Les citoyens peuvent-ils déclencher une procédure référendaire? Les adversaires de cette idée y ont vu du «populisme» et d'autres, plus virulents, une «dictature du peuple».

D'abord, il est faux de prétendre qu'il s'agit d'une idée saugrenue ou dépassée. L'application du principe d'initiative populaire est en pleine croissance depuis 1945. On la retrouve en Allemagne, aux États-Unis, en Suisse, en Autriche ou en Italie. La Colombie-Britannique vient de vivre son premier référendum amorcé par la population, et l'anarchie n'a pas eu lieu.
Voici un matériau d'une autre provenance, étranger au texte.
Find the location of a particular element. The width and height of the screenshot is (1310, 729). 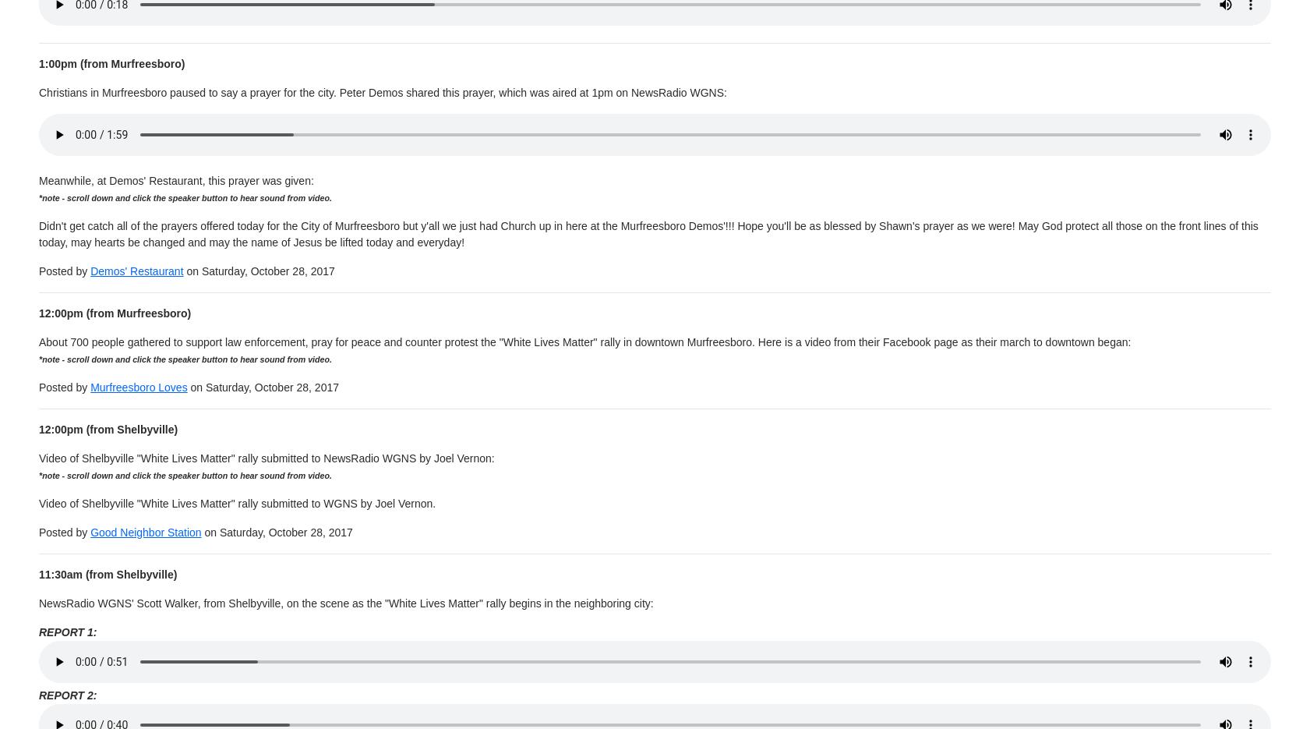

'Murfreesboro Loves' is located at coordinates (89, 387).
Si cette idée était farfelue, elle n'aurait pas été inscrite par les 27 gouvernements de l'Union européenne dans le Traité de Lisbonne de 2007. Les législateurs français de droite comme de gauche ne l'auraient pas récemment intégrée d'une manière originale à la constitution.
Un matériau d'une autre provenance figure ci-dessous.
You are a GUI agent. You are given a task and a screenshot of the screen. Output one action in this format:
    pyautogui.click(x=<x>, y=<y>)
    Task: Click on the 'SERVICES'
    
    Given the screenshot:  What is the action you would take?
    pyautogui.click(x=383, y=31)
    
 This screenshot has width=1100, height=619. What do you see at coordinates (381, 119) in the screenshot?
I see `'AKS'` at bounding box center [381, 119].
Il est également faux de prétendre que quelques «zélotes» pourraient l'accaparer. En fixant la barre à 10%, et plus encore à 15% des électeurs inscrits, c'est pratiquement impossible. La pétition demandant la démission du premier ministre Charest, bien que relayée à grande échelle, n'est pas parvenue à recueillir l'appui de 250 000 personnes, soit 4% des électeurs inscrits. Et ceux qui craignent des référendums à répétition, comme en Suisse, doivent savoir que là-bas, seulement 100 000 signatures sont requises, soit huit fois moins que la proposition présentée ici.

Enfin, certains prévoient un «cafouillage» si un gouvernement devait se voir imposer la tenue d'un référendum sur une question qu'il ne souhaite pas. Dans les municipalités du Québec, l'initiative populaire est en place sans que l'anarchie ait lieu.

Au Québec, cette idée est non seulement soutenue par les Bernard Drainville, Pierre Curzi et certaines franges du mouvement souverainiste, mais elle a également été proposée par Mario Dumont en 2000, même par René Lévesque en 1984. Les libéraux de Jean Charest ont été les premiers à l'appliquer ponctuellement en 2004 pour résoudre l'épineux problème des fusions municipales: 89 consultations se sont tenues dans autant de municipalités, lorsque 10% des gens signaient le registre.

Dans un régime comme le nôtre, il manque de contrepoids au pouvoir du premier ministre, du moins lorsqu'il dirige un gouvernement majoritaire. Les médias et les groupes de pression peuvent s'exprimer, mais il y a peu de mécanismes institutionnels qui permettent de contrecarrer les volontés du bureau du premier ministre entre deux élections générales.

La prémisse des opposants à une telle réforme renvoie souvent au spectre d'une irrationalité populaire. Or, ce droit doit être encadré; un référendum ne pourrait par exemple contrevenir aux droits fondamentaux. Il existe aussi des délais, des procédures, qui permettent l'existence d'un débat serein.

Certains ont craint que tous les péquistes s'empressent de signer un tel registre pour déclencher un référendum sur la souveraineté. Les gens ne sont pas suicidaires. Les sondages nous indiquent que presque la moitié d'entre eux n'en veulent pas à court terme. La démocratie présume que les citoyens sont raisonnables; ce sont les dictatures qui définissent la majorité comme incapable.

Évidemment, les référendums d'initiative populaire ne constituent pas un mécanisme sans défaut. Mais de tous les projets de réforme, celui-là est peut-être le plus simple, le plus facile à implanter et celui qui chamboule le moins nos institutions politiques.

L'ajout de l'initiative populaire comme possibilité s'inscrit dans une tendance fondamentale qui donne plus de pouvoirs aux populations parce que celles-ci sont plus instruites, plus informées et mieux organisées. Les partis politiques ne sont plus aussi fédérateurs et rassembleurs qu'autrefois. Les parlements doivent partager ce qui est peut-être devenu trop lourd pour leurs seules épaules.

Avant d'assassiner cette idée, les intervenants publics devraient faire la part des choses. Une idée de réforme n'a pas à être parfaite pour être bonne. À ce compte-là, on ne fera rien; et l'immobilisme tant décrié l'emportera contre tout espoir.